Instructions to follow.
Copy out the entire blog post about a week of tax returns and a messy house, word for word.

** Start of Selected text **

Thursday, September 15, 2011

This Week Plus

I'm a procrastinator. Things I worry that I can't do perfectly get procrastinated the longest. Which is precisely why I waited to finish 12 tax returns until the week they were due. Add in regular month-end closing for one client, payroll for another and a day onsite at a third and you have one crazy week. I didn't lose as much sleep as I anticipated and I avoided a headache, a nervous breakdown and any sort of panic attack. Congratulations to me. Well, actually congratulations to everyone around me that loves me and helps me when I procrastinate. And why I'm throwing out congratulatory phrases, did you know one of my friends came over the morning I was leaving to go camping and folded my laundry, cut up food, did my dishes, swept my floor, took out my trash, watched my kids while I showered and probably other things that I have forgotten. Grateful is an understatement. Working left me really, really behind and she swooped down and saved the day.

So back to this week. My house is a wretched mess. You wouldn't really know it if you walked into it because the living room never really gets messy and my kitchen is mostly clean thanks to Angela and my mom cleaning it when they were here watching kids. (And thanks to them for watching my kids!) But my room? It's a disaster. DISASTER. I think it's given me more anxiety this week then getting those returns done on time. Crazy weeks like this are good for me because it leaves me wishing I could clean. Once this chaos blows over, I got into cleaning machine mode.

** End of Selected text **
** Start of Given data **

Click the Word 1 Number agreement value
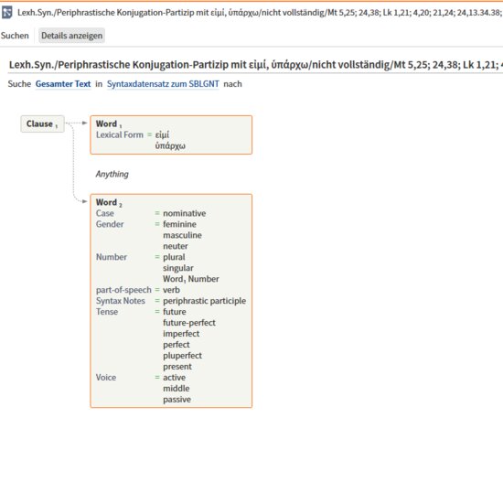Image resolution: width=503 pixels, height=493 pixels. coord(191,279)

** End of Given data **

Output.
Thursday, September 15, 2011

This Week Plus

I'm a procrastinator. Things I worry that I can't do perfectly get procrastinated the longest. Which is precisely why I waited to finish 12 tax returns until the week they were due. Add in regular month-end closing for one client, payroll for another and a day onsite at a third and you have one crazy week. I didn't lose as much sleep as I anticipated and I avoided a headache, a nervous breakdown and any sort of panic attack. Congratulations to me. Well, actually congratulations to everyone around me that loves me and helps me when I procrastinate. And why I'm throwing out congratulatory phrases, did you know one of my friends came over the morning I was leaving to go camping and folded my laundry, cut up food, did my dishes, swept my floor, took out my trash, watched my kids while I showered and probably other things that I have forgotten. Grateful is an understatement. Working left me really, really behind and she swooped down and saved the day.

So back to this week. My house is a wretched mess. You wouldn't really know it if you walked into it because the living room never really gets messy and my kitchen is mostly clean thanks to Angela and my mom cleaning it when they were here watching kids. (And thanks to them for watching my kids!) But my room? It's a disaster. DISASTER. I think it's given me more anxiety this week then getting those returns done on time. Crazy weeks like this are good for me because it leaves me wishing I could clean. Once this chaos blows over, I got into cleaning machine mode.